J’ajoutai, comme si vraiment j’étais obligée de lui faire cet aveu :

— Vous ne savez pas combien j’ai besoin de votre aide !

Elle me considéra avec étonnement, sourit, et prit une allure dégagée qui ne lui était pas ordinaire.

— Il faut appeler Agathe, dit-elle, car il est grand temps de retourner au Cap. Je me suis bien attardée chez vous chère madame.

Ces mots « chère madame » semblaient effacer tout ce qui s’était passé entre nous. Agathe arriva en sueur, et la robe un peu salie ; elle avait dû s’asseoir par terre.

— Oh ! que je vous gronde, dit Mme de Létang, se met-on dans des états pareils quand on est en visite !

Nous brusquâmes les adieux qui furent cérémonieux, et je les fis accompagner par les lanterniers jusqu’au Cap, car la nuit était fort sombre. À leur départ je restai quelque temps seule dans la galerie, étendue sur un sofa, gênée, amusée, troublée par le souvenir de Mme de Létang dont l’image la plus intime me poursuivait avec insistance.
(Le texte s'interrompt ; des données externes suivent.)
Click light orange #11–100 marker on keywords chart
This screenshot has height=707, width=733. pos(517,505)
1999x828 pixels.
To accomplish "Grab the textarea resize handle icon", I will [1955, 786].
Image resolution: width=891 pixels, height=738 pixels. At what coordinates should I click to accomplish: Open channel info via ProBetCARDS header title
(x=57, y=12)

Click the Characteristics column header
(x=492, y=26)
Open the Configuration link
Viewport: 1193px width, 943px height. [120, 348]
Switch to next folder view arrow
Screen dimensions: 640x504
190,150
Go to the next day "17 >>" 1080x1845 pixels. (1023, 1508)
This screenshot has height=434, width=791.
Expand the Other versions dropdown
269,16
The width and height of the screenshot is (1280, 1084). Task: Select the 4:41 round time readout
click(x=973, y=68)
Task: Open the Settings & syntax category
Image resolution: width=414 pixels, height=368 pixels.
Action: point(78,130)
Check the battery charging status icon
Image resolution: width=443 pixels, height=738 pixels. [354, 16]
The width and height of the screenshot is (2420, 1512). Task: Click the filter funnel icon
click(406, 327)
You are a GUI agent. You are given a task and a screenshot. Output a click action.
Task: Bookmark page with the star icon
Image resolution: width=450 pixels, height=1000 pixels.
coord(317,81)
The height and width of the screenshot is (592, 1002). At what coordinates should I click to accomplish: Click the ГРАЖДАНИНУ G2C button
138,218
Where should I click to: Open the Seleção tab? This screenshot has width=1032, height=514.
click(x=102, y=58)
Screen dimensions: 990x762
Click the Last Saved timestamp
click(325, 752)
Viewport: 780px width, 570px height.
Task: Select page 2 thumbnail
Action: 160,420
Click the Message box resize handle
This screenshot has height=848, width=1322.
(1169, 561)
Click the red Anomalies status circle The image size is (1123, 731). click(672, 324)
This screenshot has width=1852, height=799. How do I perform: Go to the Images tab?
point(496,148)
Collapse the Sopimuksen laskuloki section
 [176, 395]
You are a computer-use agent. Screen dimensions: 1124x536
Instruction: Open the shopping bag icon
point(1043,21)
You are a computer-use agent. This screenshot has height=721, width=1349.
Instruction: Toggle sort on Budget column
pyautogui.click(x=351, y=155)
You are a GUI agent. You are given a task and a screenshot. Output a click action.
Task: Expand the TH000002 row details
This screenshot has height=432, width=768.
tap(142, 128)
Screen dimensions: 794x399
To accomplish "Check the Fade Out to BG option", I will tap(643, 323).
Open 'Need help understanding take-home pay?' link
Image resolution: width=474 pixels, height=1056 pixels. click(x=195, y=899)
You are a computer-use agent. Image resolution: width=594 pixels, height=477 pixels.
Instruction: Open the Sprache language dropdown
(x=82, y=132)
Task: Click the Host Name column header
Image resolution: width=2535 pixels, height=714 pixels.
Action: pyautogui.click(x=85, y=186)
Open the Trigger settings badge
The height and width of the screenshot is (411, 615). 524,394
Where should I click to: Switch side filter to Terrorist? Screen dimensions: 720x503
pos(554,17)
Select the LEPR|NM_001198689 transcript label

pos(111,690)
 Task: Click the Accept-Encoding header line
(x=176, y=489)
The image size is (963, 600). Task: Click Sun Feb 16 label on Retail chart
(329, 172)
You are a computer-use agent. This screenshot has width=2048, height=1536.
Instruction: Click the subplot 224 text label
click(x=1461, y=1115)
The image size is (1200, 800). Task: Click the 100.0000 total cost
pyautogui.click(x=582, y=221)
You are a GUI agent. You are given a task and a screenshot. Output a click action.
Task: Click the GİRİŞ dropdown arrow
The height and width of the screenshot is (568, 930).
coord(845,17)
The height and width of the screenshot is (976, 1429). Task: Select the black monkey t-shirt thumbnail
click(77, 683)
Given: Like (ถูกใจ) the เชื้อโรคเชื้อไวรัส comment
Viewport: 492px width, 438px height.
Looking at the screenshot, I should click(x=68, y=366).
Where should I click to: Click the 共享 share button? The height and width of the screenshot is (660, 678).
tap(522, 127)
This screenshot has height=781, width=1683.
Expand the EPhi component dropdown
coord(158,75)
Quand j’allai me coucher, Antoinette était dans sa chambre occupée à écrire. Aussitôt qu’elle m’a vu entrer, elle a mis brusquement la main sur son papier et a essayé de le faire disparaître sous un livre.

— Voyons, mon enfant, lui ai-je dit, pourquoi ces cachotteries ? montrez-moi ce que vous écrivez.